Julia BreckenreidAugust 25, 2009
Paul, these are great and I love the palette.
Victor JuhaszAugust 25, 2009
Excellent. Congratulations. This is quite a treat to look at. Not sure why, but I've always felt that stamps were fun projects. Looking at these images reinforces why.
Looking forward to posting them on my mail.
nwrightAugust 25, 2009
has a great nostalgic feeling to it!
Daniel HertzbergAugust 25, 2009
laura t.August 25, 2009
looks great, paul!!! i'll have to keep an eye out for them next time i go stamp shopping :>
Walter VasconcelosAugust 25, 2009
Congratulations, beautiful drawing and nice colors Paul!
Yuko ShimizuAugust 25, 2009
These are fantastic! Congratulations!
I wish you re-designed 'forever stamps' as well. Recently, postage stamps go up so quickly and suddenly, for the last year or two, I have only bought forever stamps, but honestly, I hate the design....
David FlahertyAugust 25, 2009
Almost makes me wanna watch the Macy's parade. Nice job!
MarcAugust 25, 2009
Congratulations, Paul—excellent work! Love how strong each individual composition is, and how they integrate together.
Laura LevineAugust 25, 2009
I spy Mickey's glove!
Paul, congrats on an amazing project! I'd give anything to do a postage stamp - what an honor!
It's funny to think that once upon a time commercialism hadn't crept into things such as the parade. Now it's all licensed characters with TV shows. (Big exception for Underdog, who deserves all the attention he can get).
felix sockwellAugust 25, 2009
i had the privilege of hanging out with michael ozborne a few months ago (one of the latest designers of the Love stamp) and what a great guy. doing a stamp design is like climbing to everest.. theres no where else to go but back down.
Michael GreaneyAugust 25, 2009
Christina SongAugust 25, 2009
Hi Paul, this is Christina from your Sketching for Ill. class. Looking at your blog, I love all of your work. They're all an inspiration. Thank you for a fun class this past term!
Please pay my little personal blog a visit if you get the chance. Would love some feedback/comment/suggestions/critique on any of them.
Kyle T. WebsterAugust 25, 2009
Geez, Paul - this is just fantastic.
David HeatleyAugust 25, 2009
Brilliant panorama image! Looking forward to having to send a package in need of $1.76 worth of postage to some lucky recipient...
Christoph HitzAugust 25, 2009
I particular like your presentation move, stellar job.
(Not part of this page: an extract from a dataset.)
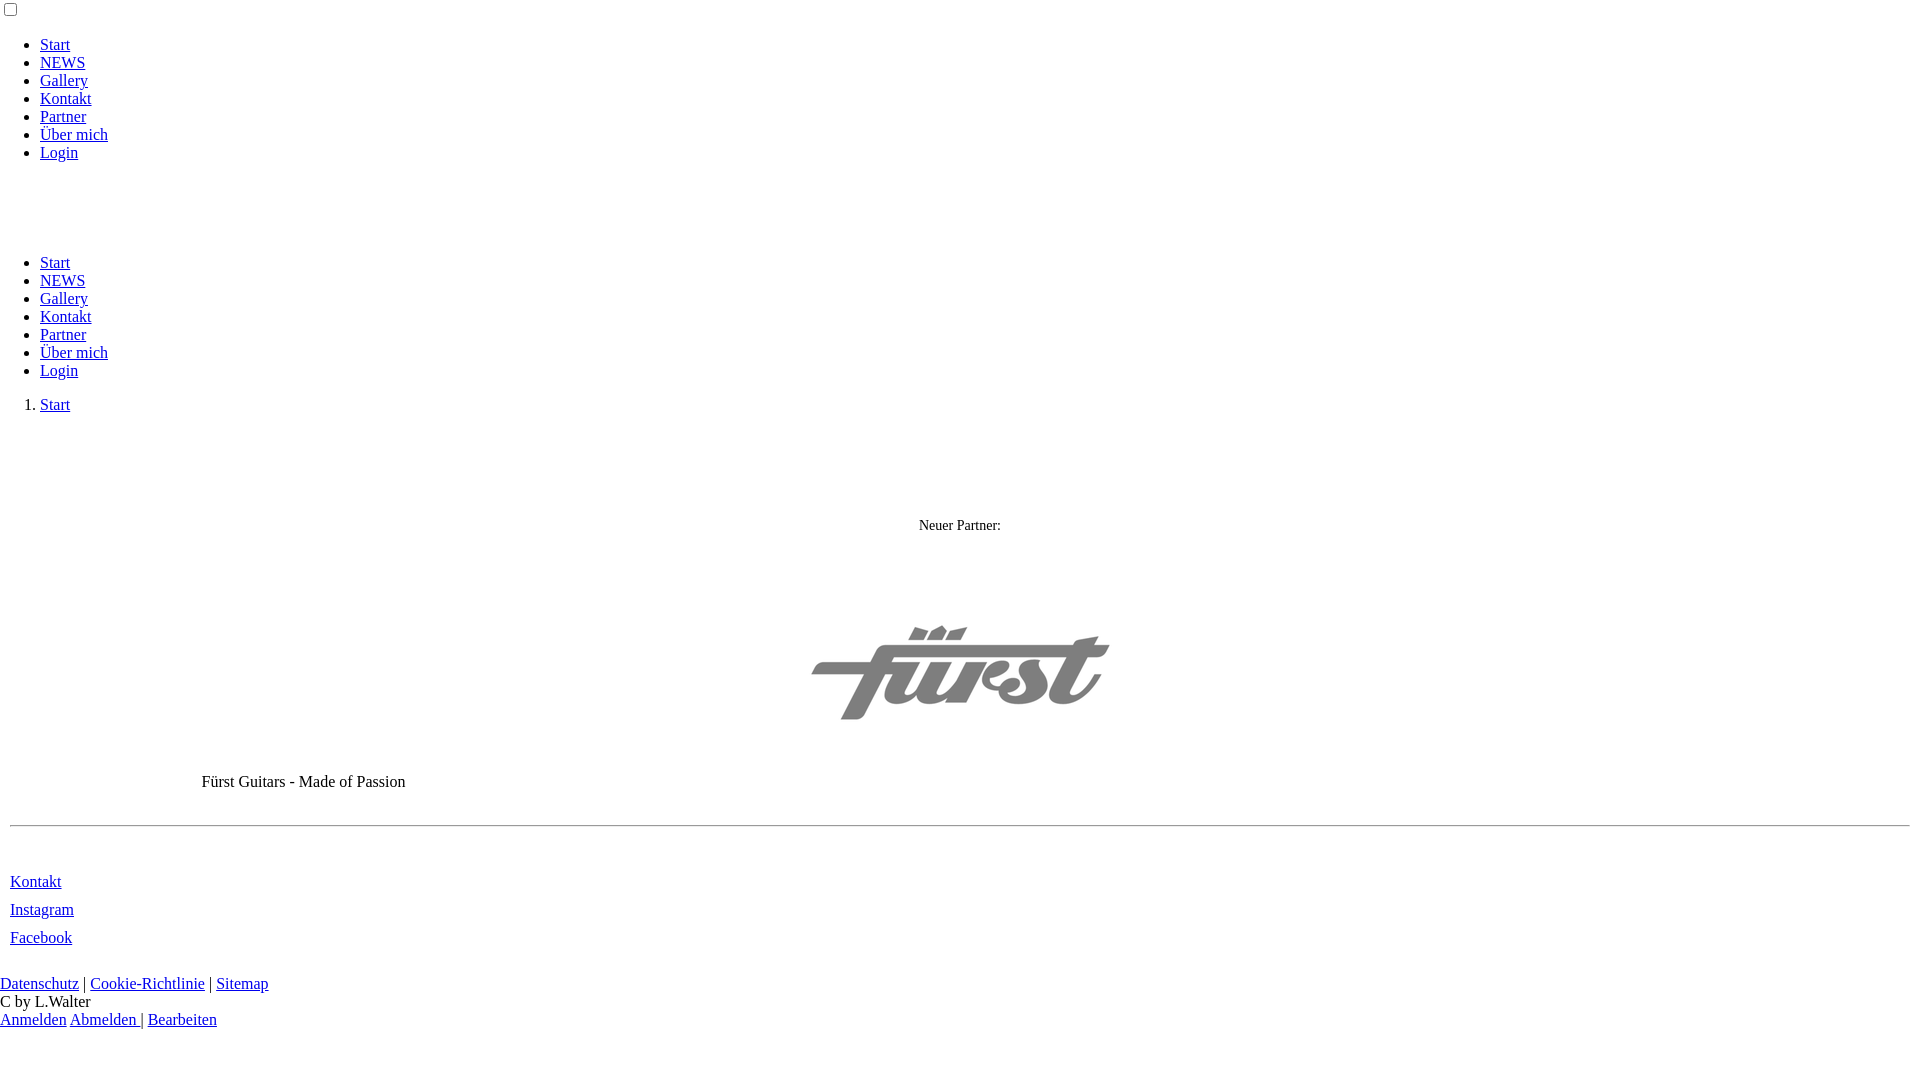  Describe the element at coordinates (54, 44) in the screenshot. I see `'Start'` at that location.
Doug FraserAugust 25, 2009
Ah! hearing about all the restrictions placed on you, the illustrator, is always good to know. After they've tied your hands up under your ass, you're expected to deliver that stunning piece that makes everyone connected to the assignment look fabulous. Well Paul, take a bow, you've earned.
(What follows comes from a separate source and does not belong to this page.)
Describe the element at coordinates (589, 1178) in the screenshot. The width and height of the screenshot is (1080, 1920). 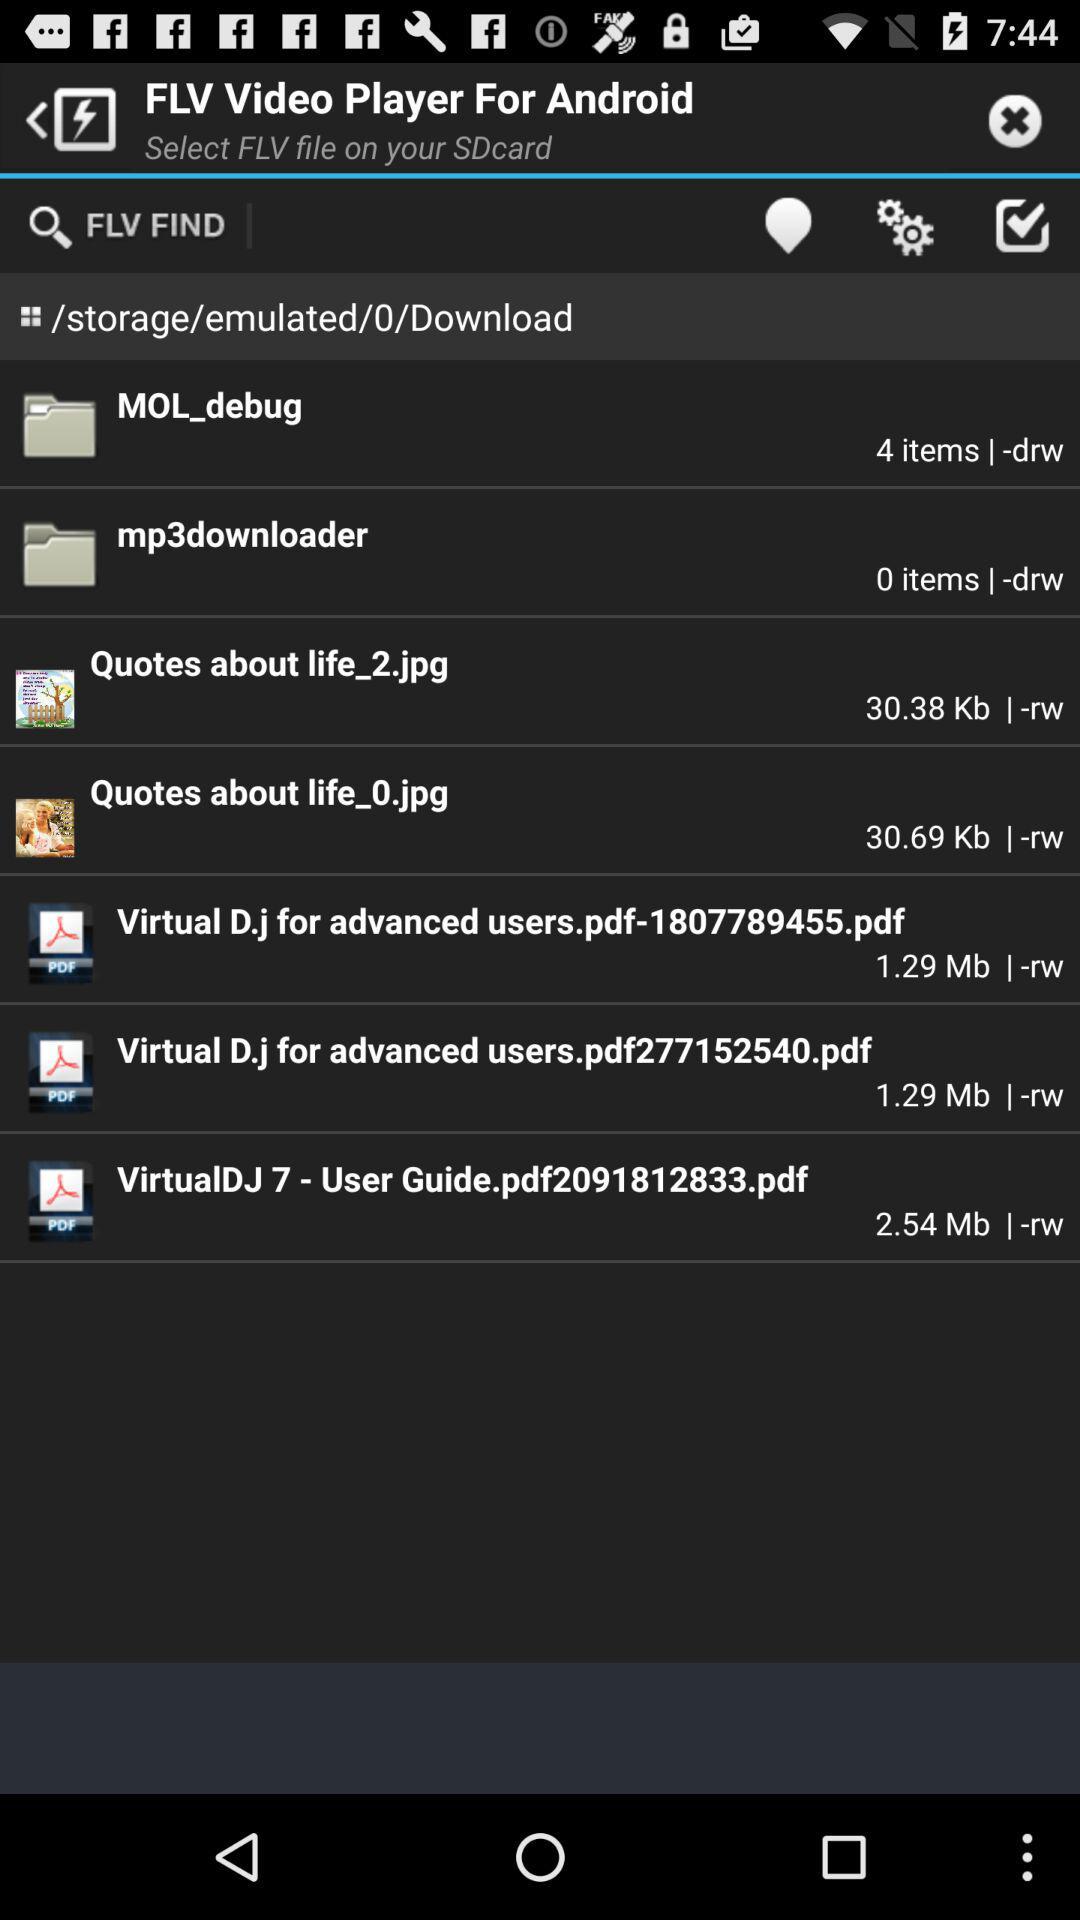
I see `virtualdj 7 user app` at that location.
Mark FisherAugust 25, 2009
Super piece Paul.
Brad JansenAugust 25, 2009
Absolutely brilliant, on every level...
randy enosAugust 25, 2009
As Tom Trapnell used to say...X-slint!
Cathie BleckAugust 26, 2009
I can't wait to buy these...fantastic job!
John DykesAugust 26, 2009
Coooooool project handled beautifully....
Edel RodriguezAugust 26, 2009
hey Paul, nice job of combining all the stamps into one cohesive image, tough to pull off! I worked with Howard Paine on a series a few years ago, he's a great guy to do a project with.
Nancy StahlAugust 26, 2009
Oh, oh... you're too good, Paul. These are delicious. I'm so jealous I can't write another word.
Cathleen ToelkeAugust 26, 2009
Wow, congratulations Paul, on navigating a mountain of limitations and finishing with a beautiful and instantly recognizable result! Great selection of detail and composition.